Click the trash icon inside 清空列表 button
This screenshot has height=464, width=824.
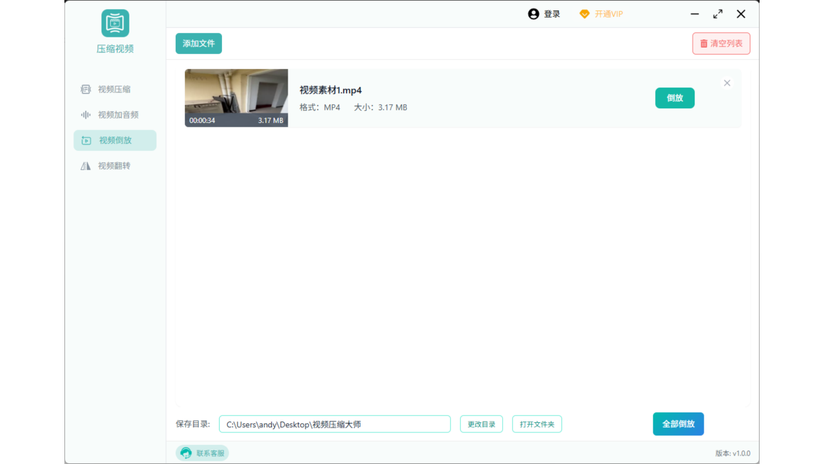coord(702,43)
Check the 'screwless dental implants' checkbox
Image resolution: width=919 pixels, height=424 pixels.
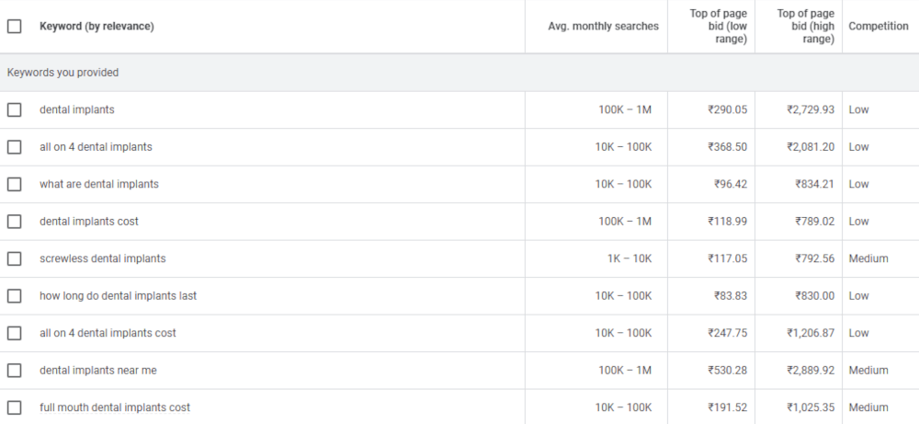(15, 258)

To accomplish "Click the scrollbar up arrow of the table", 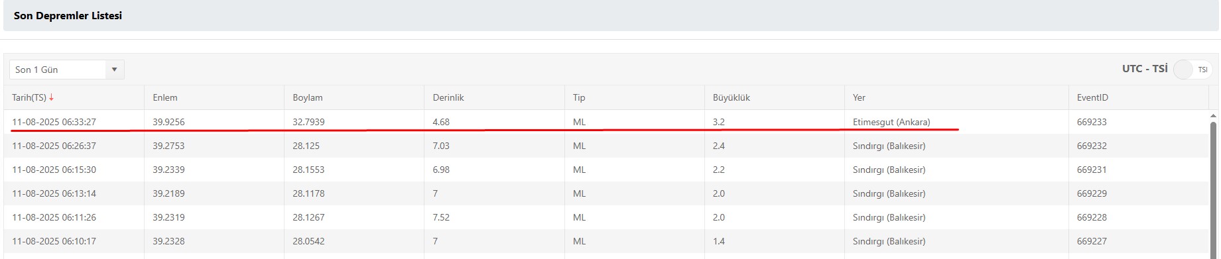I will (x=1214, y=115).
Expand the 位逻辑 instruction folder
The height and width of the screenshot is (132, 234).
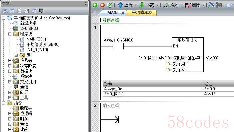(10, 113)
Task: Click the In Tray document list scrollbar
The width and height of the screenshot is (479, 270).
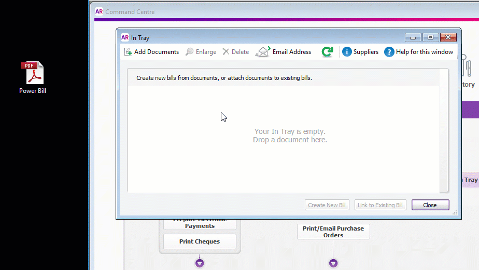Action: (444, 130)
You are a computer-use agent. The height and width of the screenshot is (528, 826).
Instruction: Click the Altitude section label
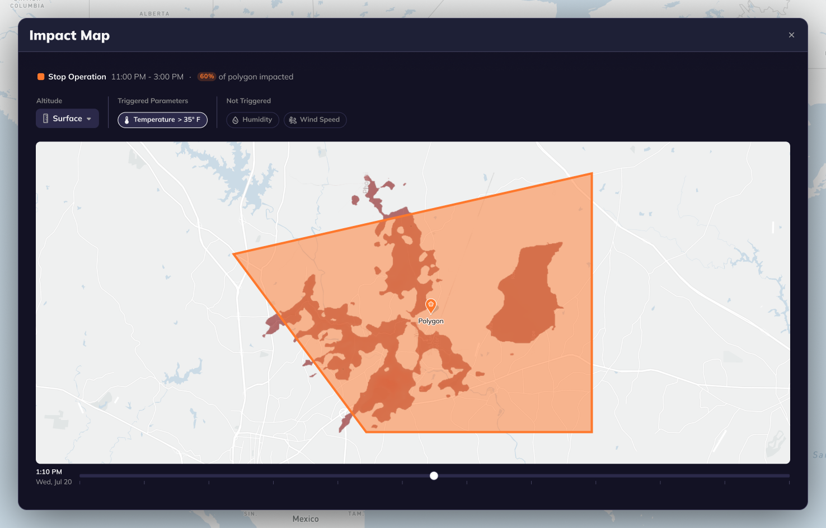point(49,101)
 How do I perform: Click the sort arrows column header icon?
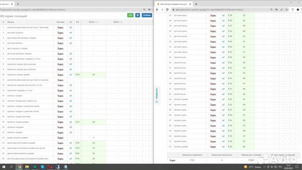click(x=77, y=22)
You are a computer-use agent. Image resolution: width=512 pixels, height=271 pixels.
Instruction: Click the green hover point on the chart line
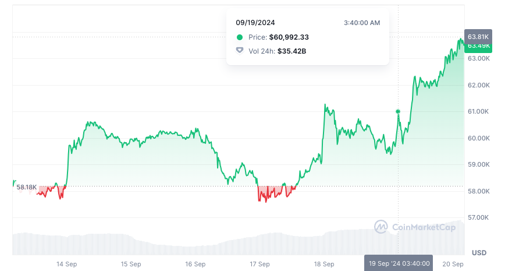pos(398,111)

____________

▶ **Your goal**: Starting at the line that has "How do I perform: Click" and continuing through the last of the rows, write those lines again with "green" swapped for "blue" and everything else unchanged. Omit the pictures.

▶ **Full response**:
 How do I perform: Click the sort arrows column header icon?
click(x=77, y=22)
You are a computer-use agent. Image resolution: width=512 pixels, height=271 pixels.
Instruction: Click the blue hover point on the chart line
pos(398,111)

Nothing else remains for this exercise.